Raw data:

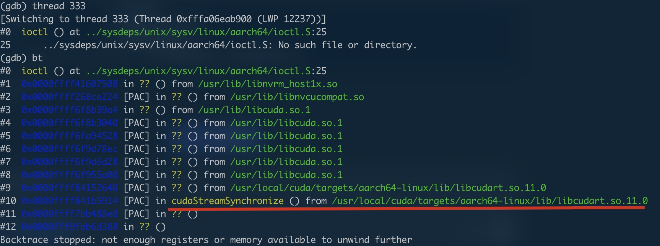Image resolution: width=660 pixels, height=246 pixels.
Task: Click the memory address in frame #10
Action: click(x=70, y=201)
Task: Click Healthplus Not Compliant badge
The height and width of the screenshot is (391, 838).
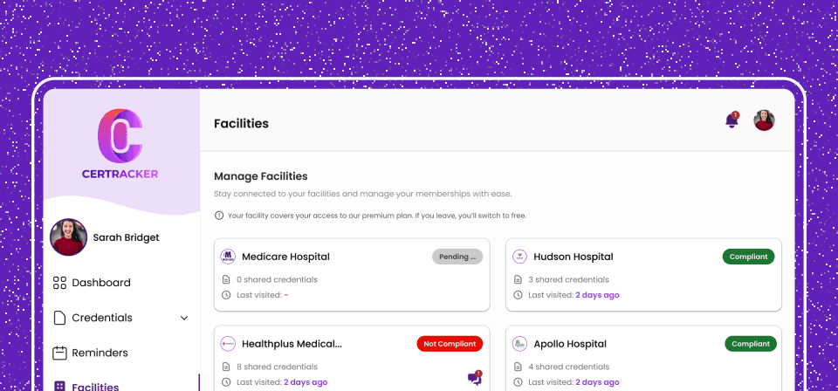Action: pos(450,344)
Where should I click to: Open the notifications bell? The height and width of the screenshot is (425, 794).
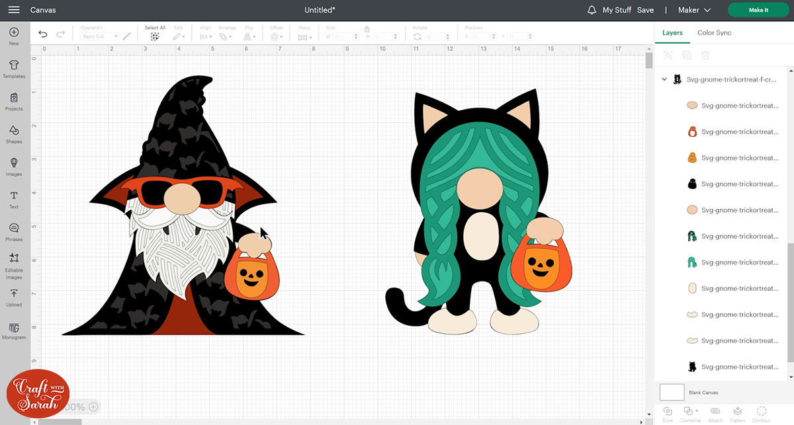(592, 10)
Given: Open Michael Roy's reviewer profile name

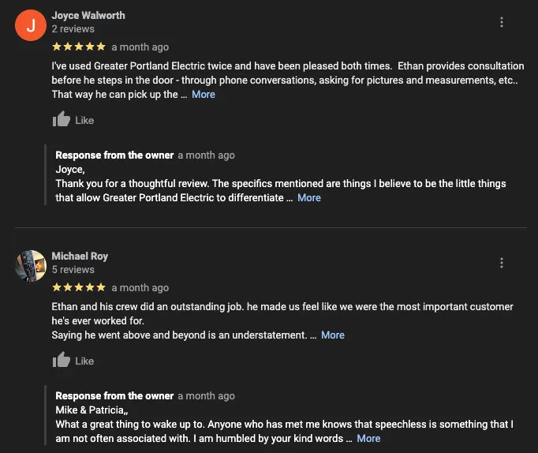Looking at the screenshot, I should (80, 256).
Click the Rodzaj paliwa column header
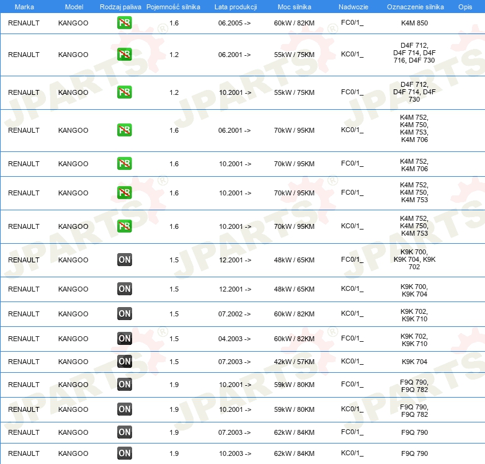The image size is (485, 464). (120, 7)
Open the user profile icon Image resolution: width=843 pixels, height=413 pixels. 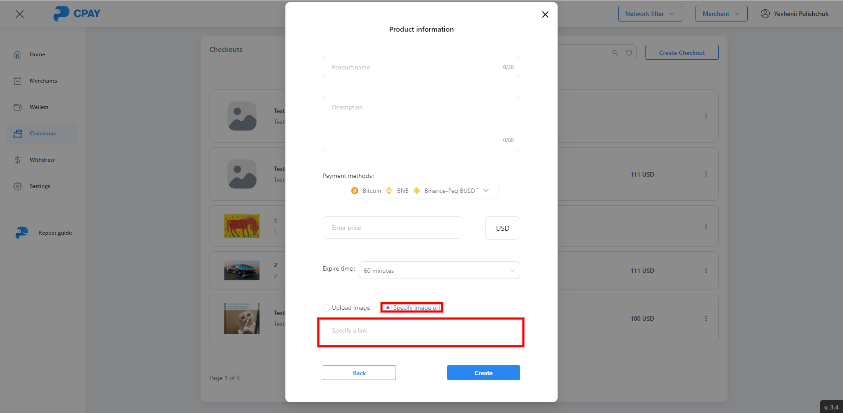click(x=765, y=14)
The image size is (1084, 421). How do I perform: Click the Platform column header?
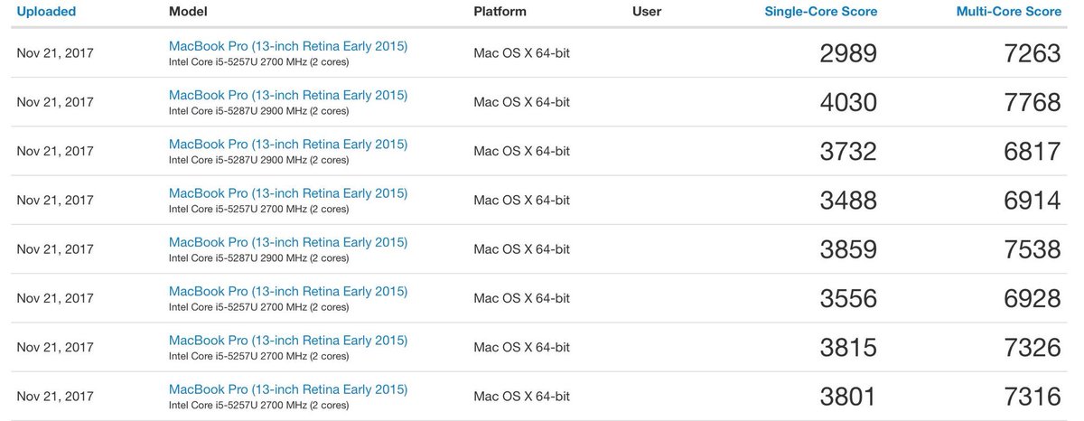500,12
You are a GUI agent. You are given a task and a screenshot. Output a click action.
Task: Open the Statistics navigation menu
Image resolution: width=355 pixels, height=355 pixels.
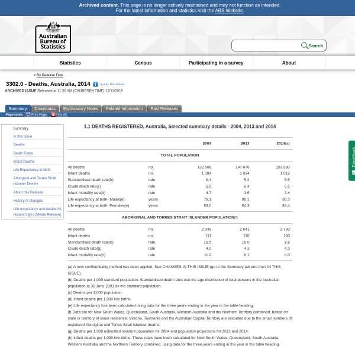[x=70, y=63]
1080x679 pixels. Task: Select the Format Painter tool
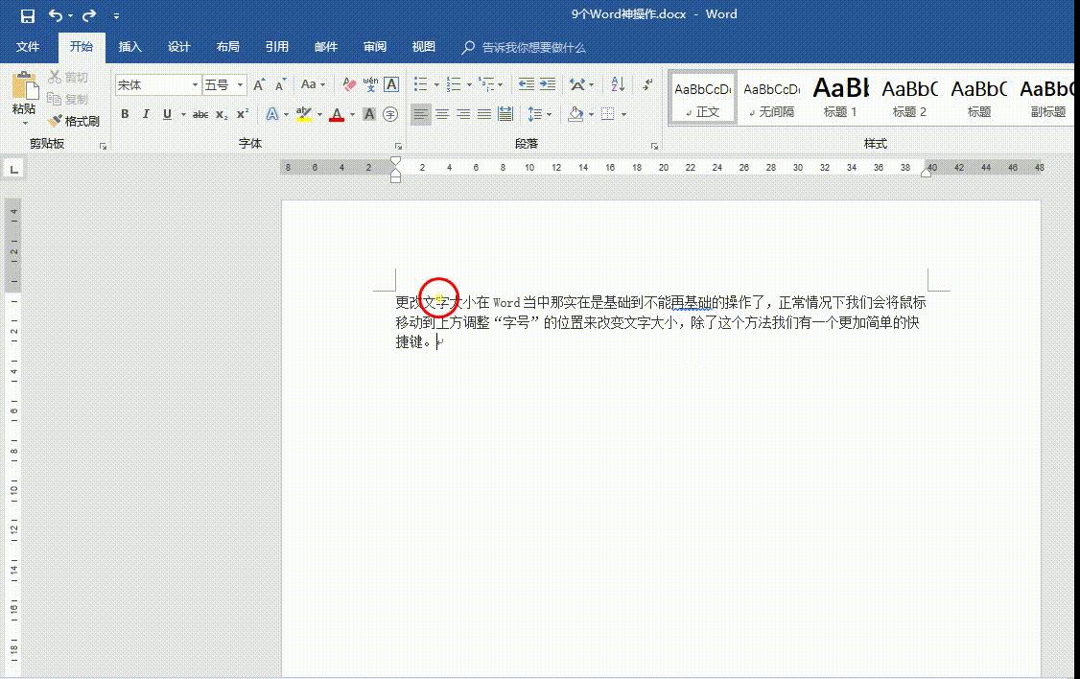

Task directions: Once the line with "The image size is (1084, 421)." is found, output it and every line after it through the end of the listing, exactly, without pictures.

Result of the task:
The image size is (1084, 421). How do I perform: Click the Platform column header?
500,12
You are a GUI agent. You are given a task and a screenshot. Output a click action.
Task: Open the Statistics navigation menu
Image resolution: width=355 pixels, height=355 pixels.
[x=70, y=63]
1080x679 pixels. Task: Select the Format Painter tool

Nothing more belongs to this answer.